The report notes that in early 2025, one AI transcription tool was already in active use by 85 local authorities for social care. But the Ada Lovelace Institute criticises the “limited and light-touch” approaches to ethics, evaluation, testing, regulation, and risk mitigation so far. It has called for more robust safeguards, better guidance and thorough evaluation before wider use. 

Recommendations 

To ensure the safe and responsible use of AI transcription tools, the Institute urged the government to require local authorities to document their use of such tools through the ‘Algorithmic Transparency Reporting Standard.’ 

It also recommended that social care regulators and local authorities collaborate with relevant sector bodies to develop guidance on using AI transcription tools in statutory processes and formal proceedings, supported by clear accountability structures. 

The Institute added that: ‘To enable end-to-end accountability, regulators and professional bodies should review and revise rules and guidance on professional ethics for social workers and support social workers to collaborate with legal and advisory bodies around procedures for AI use in formal proceedings.

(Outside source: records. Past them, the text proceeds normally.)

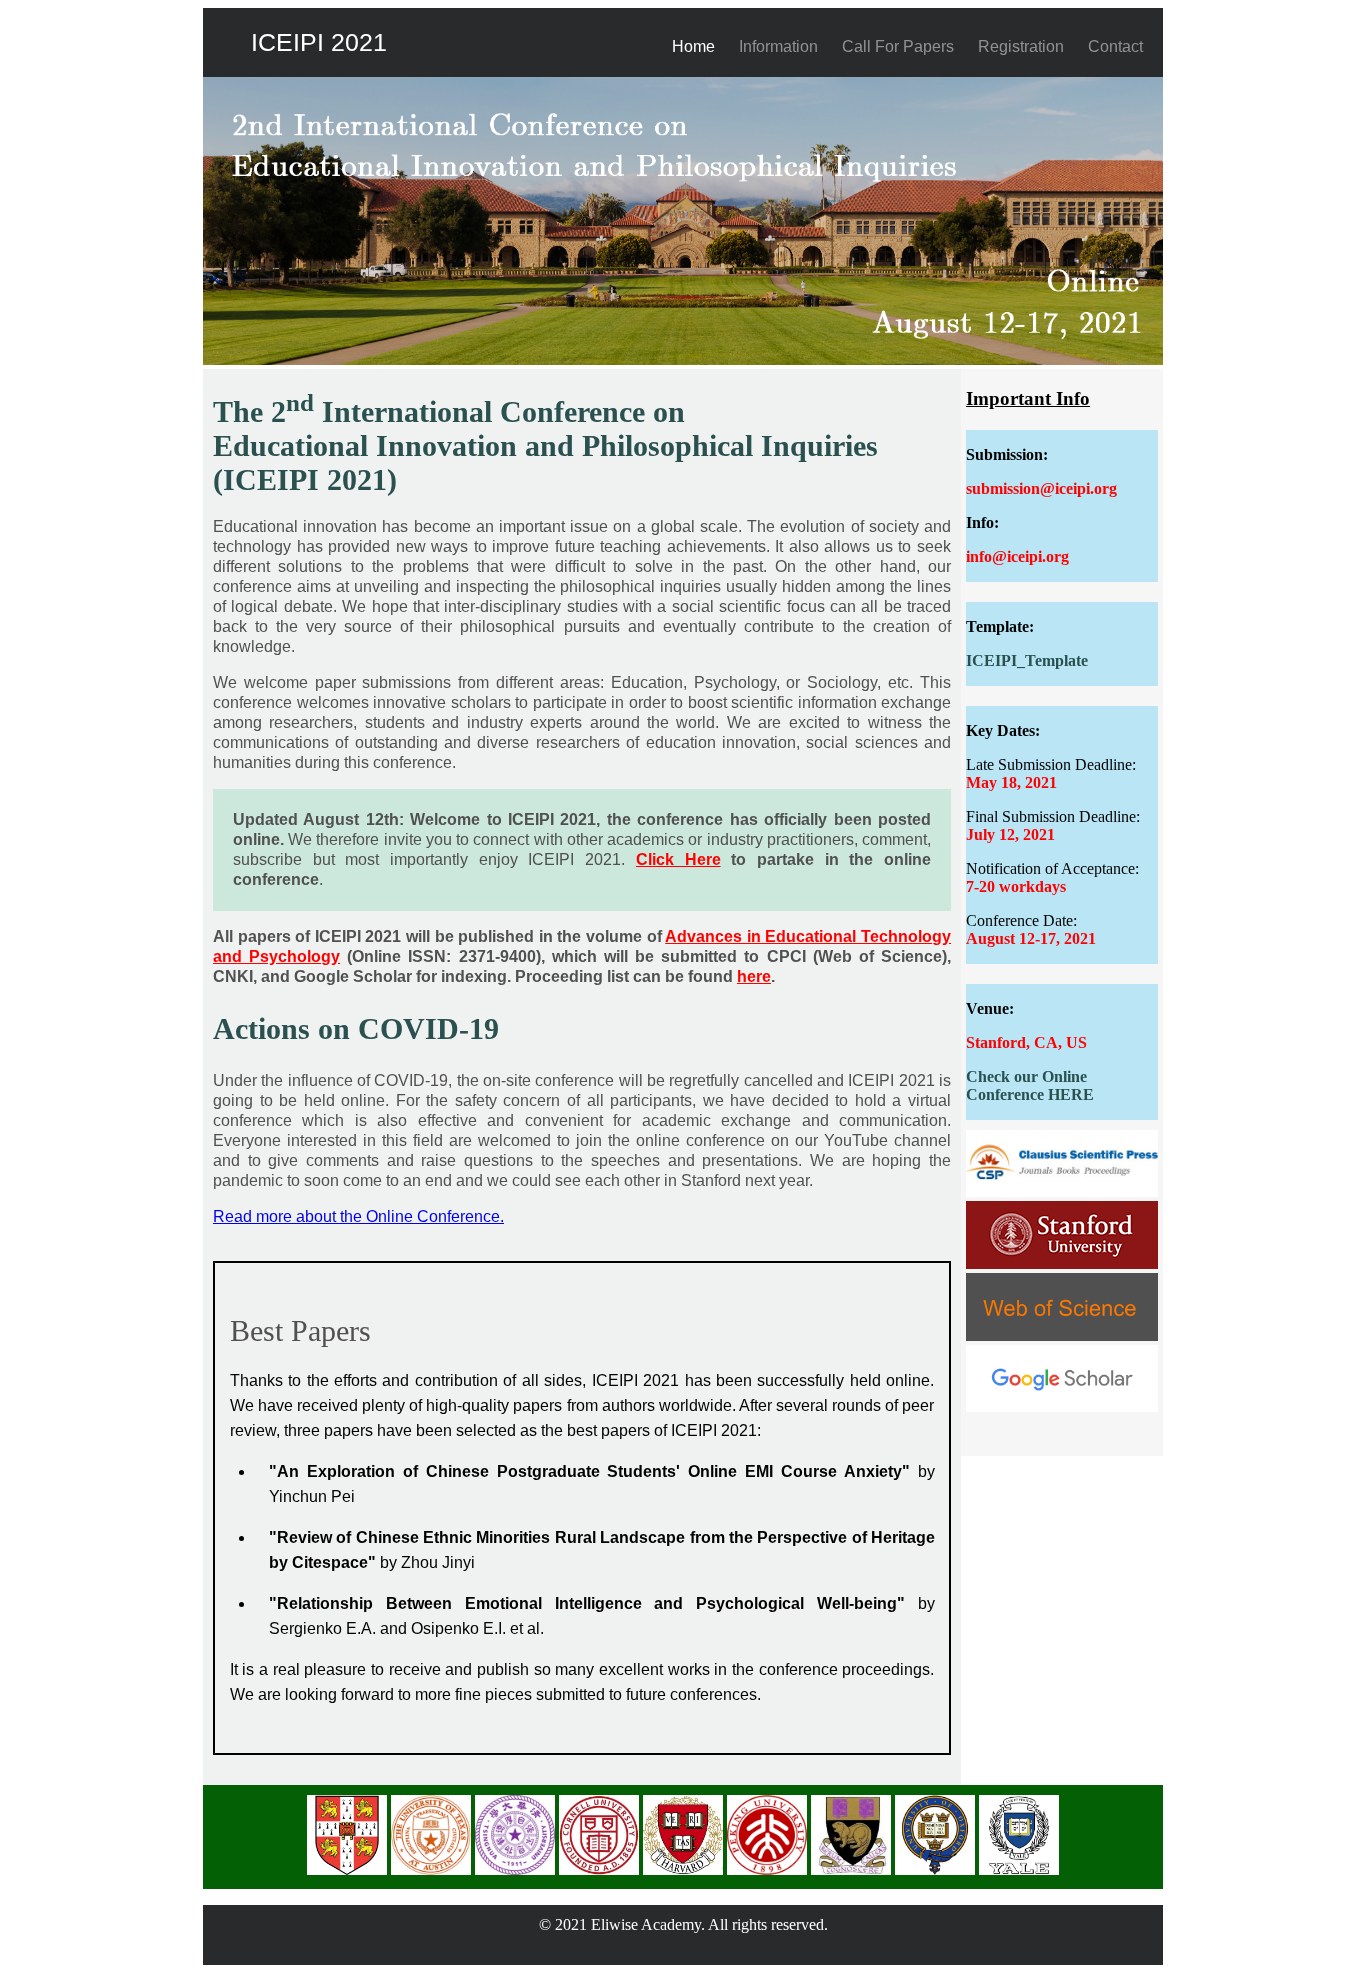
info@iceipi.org (1017, 556)
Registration (1021, 46)
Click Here (678, 859)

An advisory board comprised of people with lived experience of drawing on care should be established to inform these actions.’ 

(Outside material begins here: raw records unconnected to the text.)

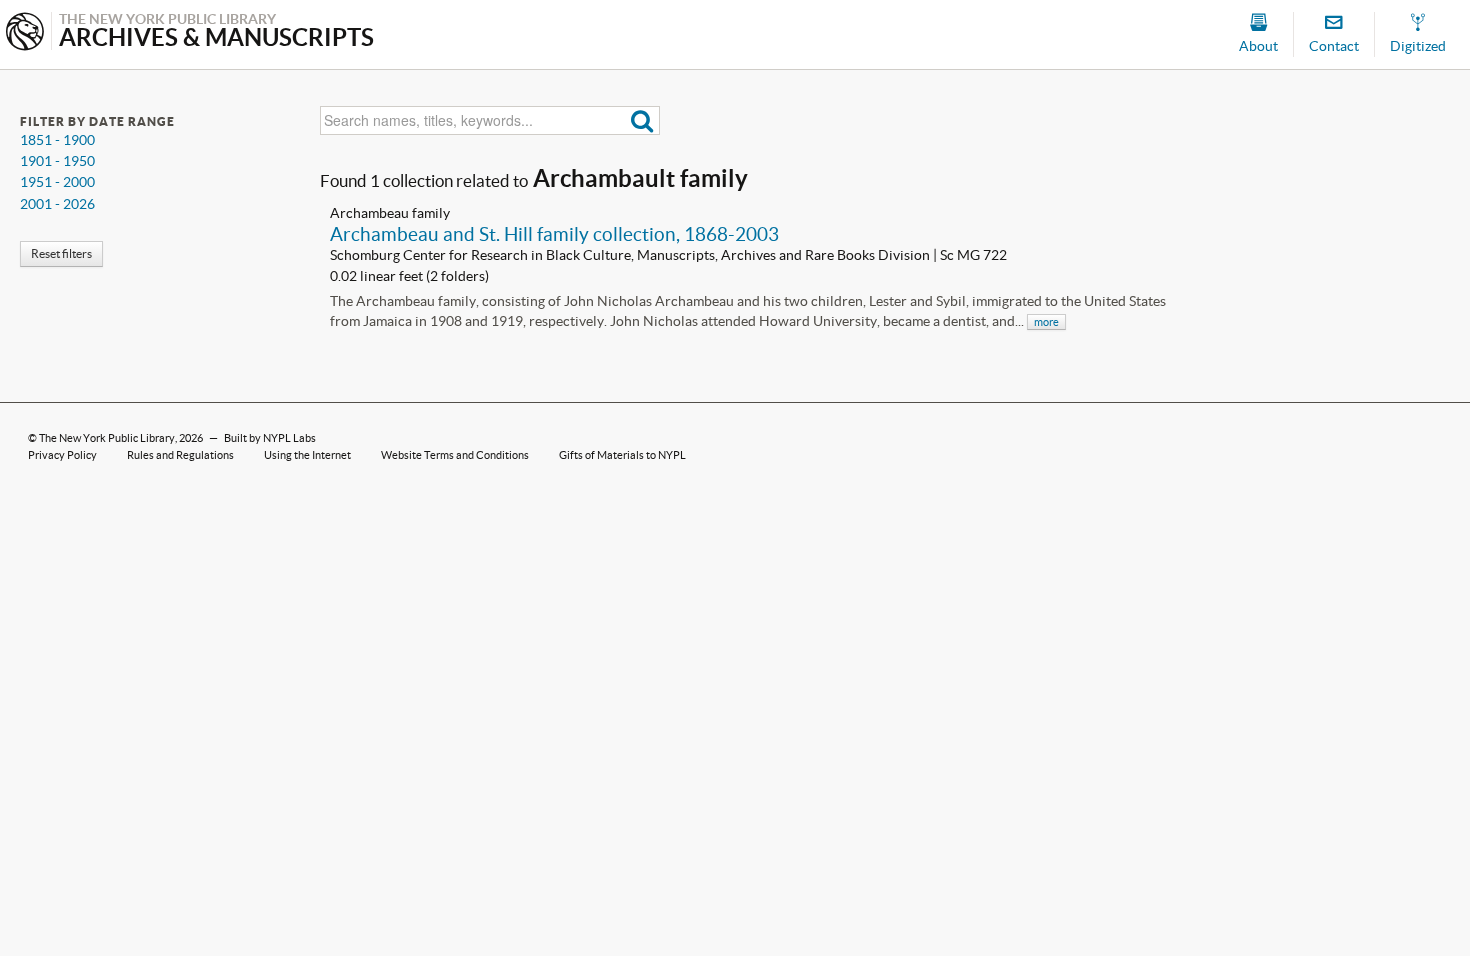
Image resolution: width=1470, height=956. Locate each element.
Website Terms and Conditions (455, 455)
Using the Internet (307, 455)
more (1046, 322)
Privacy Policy (62, 455)
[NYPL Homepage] (25, 33)
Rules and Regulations (180, 455)
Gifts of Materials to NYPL (622, 455)
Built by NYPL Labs (270, 438)
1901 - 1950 (57, 161)
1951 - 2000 (57, 182)
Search (642, 120)
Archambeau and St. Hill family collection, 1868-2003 (554, 234)
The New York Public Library (107, 438)
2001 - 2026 (57, 204)
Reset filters (61, 253)
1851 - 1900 (57, 140)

Further recommendations include: 

  • The UK government should extend its pilots of AI transcription tools to include various locations and public sector contexts. 
  • The UK government should set up a What Works Centre for AI in Public Services to generate and synthesise learnings from pilots and evaluations. 
  • A coalition of researchers, policymakers, civil society and community groups should collaborate on research on the systemic impacts of AI transcription tools. 
  • Local authorities should specify their outcomes and expected impact when procuring AI transcription tools to ensure a shared understanding among staff and users. 

The UK GDPR Angle 

The use of AI powered transcription software will involve processing highly sensitive personal data, including audio recordings and derived transcripts/summaries of conversations involving vulnerable individuals. This triggers UK GDPR obligations, with heightened risks due to the sensitive nature of the data and potential for harm if errors occur. 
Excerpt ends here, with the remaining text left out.